§ ЗАДАНИЕ: Повторите без изменений часть отрывка, приведенного ниже, начиная со слов «На КПП пограничников» и продолжая до слов «и совесть человеческая.» включительно.

§ ОТРЫВОК:
--
26.10.81 года грузились в эшелон на станции Келес. Всю ночь не спал, у солдат, да и у офицеров не было навыков в погрузке и креплении техники. Что-то помнили ещё с училища, это и применяли.
При следовании на станцию погрузки перевернули и утопили БРМ (боевая разведывательная машина). Хорошо, что обошлось без жертв. Наследующий день утром эшелон пошёл к границе.
28.10.81 года в 15.30 прибыли на станцию Джаргурган, это в 35 км восточнее г. Термез, и приступили к разгрузке техники. Опять всю ночь не спал. Управляемость отряда была отвратительная, с помощью посыльных, как в Гражданскую войну.
На следующий день, в 8 часов утра вышли в район сосредоточения, стояли в песках. Готовились к переходу границы и к маршу в район предстоящей дислокации. В наш район пригоняли машины с продовольствием и лесоматериалами для строительства палаточного городка. Было очень много офицеров со служб округа. Параллельно шла передача нашего отряда в состав 40 Армии. Всё чего не хватало, немедленно привозилось из Термеза.
В 21.00, построив колону, мы пошли на границу. Опыта вождения колон у меня не было. Дороги, как таковой, с нашего района на паромную переправу тоже не было. Множество полевых дорог, которые то расходились, то сходились. Регулировщики поставлены не были. И когда мы зашли в сплошные камыши, карта стала бесполезна, к тому же ещё стемнело. Слегка блуданув и опоздав на час, мы вышли на переправу.
На КПП пограничников нас ждал заместитель начальника разведки округа полковник Пилипенко. Он крайне эмоционально высказал всё, что обо мне думает. Так же эмоционально, я высказал своё мнение о нём. У рядом стоявшего офицера пограничника челюсть отвалилась до груди. У меня, после трёх дней беспрерывного стресса, просто не выдержали нервы. Казалось бы, мы стали врагами на всю оставшуюся жизнь. Но спустя четыре года, именно благодаря полковнику Пилипенко я остался в стенах Академии. Стоял вопрос о моём отчислении. Но об этом позже.
С отцом и братом перед Афганом. г. Чирчик сентябрь 1981 года.
«Война — брусок, на котором оттачиваются, как лезвие, достоинство и совесть человеческая.
У одних эта совесть оттачивается, а у других, как плохо закаленная сталь, крошится».
П. Автомонов «Когда разлучаются двое».
События с момента ввода в Афганистан и до апреля 1982 года у меня отражены очень точно, я вёл дневник.
В 1.30 30.11.81 года последняя наша машина перешла границу. При переходе было много суматохи. Пограничники не могли, точно, пересчитать всех людей. У них получилось меньше, чем было на самом деле. Дело в том, что многие солдаты уже спали, а спящих в боевой технике посчитать сложно. В конце концов, пограничники записали ту цифру, которую я дал и мы пошли строго на юг, в глубь Афганистана.
Совершение марша было сплошным кошмаром. Хорошо, что на этом участке дороги ни когда не было душманов, иначе из нас сделали бы кровавое месиво. Колона была полностью не управляема. Радиосвязь была только между боевыми машинами, а у нас в колоне было около 150 КАМАЗов, которые везли наше имущество.
--
§ ЗАПИСАННЫЕ ДАННЫЕ:
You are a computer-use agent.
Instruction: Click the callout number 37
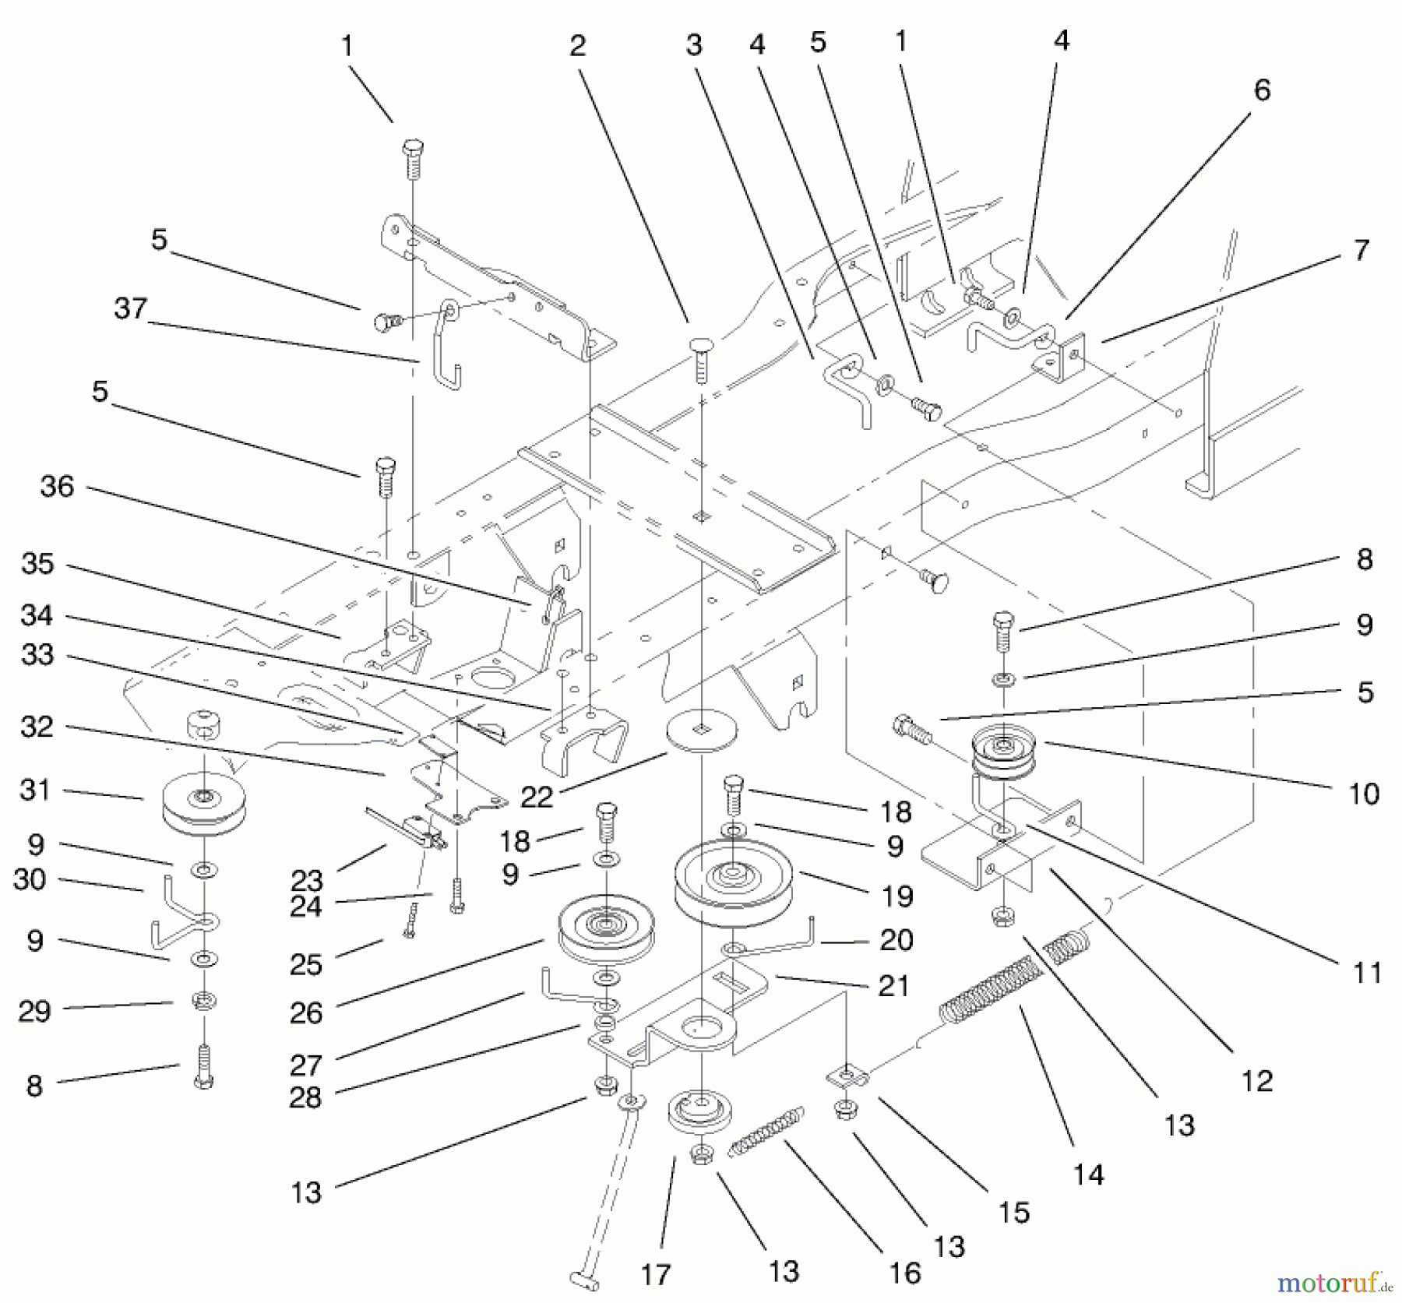pos(130,309)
--
§ РЕЗУЛЬТАТ ЗАДАНИЯ:
На КПП пограничников нас ждал заместитель начальника разведки округа полковник Пилипенко. Он крайне эмоционально высказал всё, что обо мне думает. Так же эмоционально, я высказал своё мнение о нём. У рядом стоявшего офицера пограничника челюсть отвалилась до груди. У меня, после трёх дней беспрерывного стресса, просто не выдержали нервы. Казалось бы, мы стали врагами на всю оставшуюся жизнь. Но спустя четыре года, именно благодаря полковнику Пилипенко я остался в стенах Академии. Стоял вопрос о моём отчислении. Но об этом позже.
С отцом и братом перед Афганом. г. Чирчик сентябрь 1981 года.
«Война — брусок, на котором оттачиваются, как лезвие, достоинство и совесть человеческая.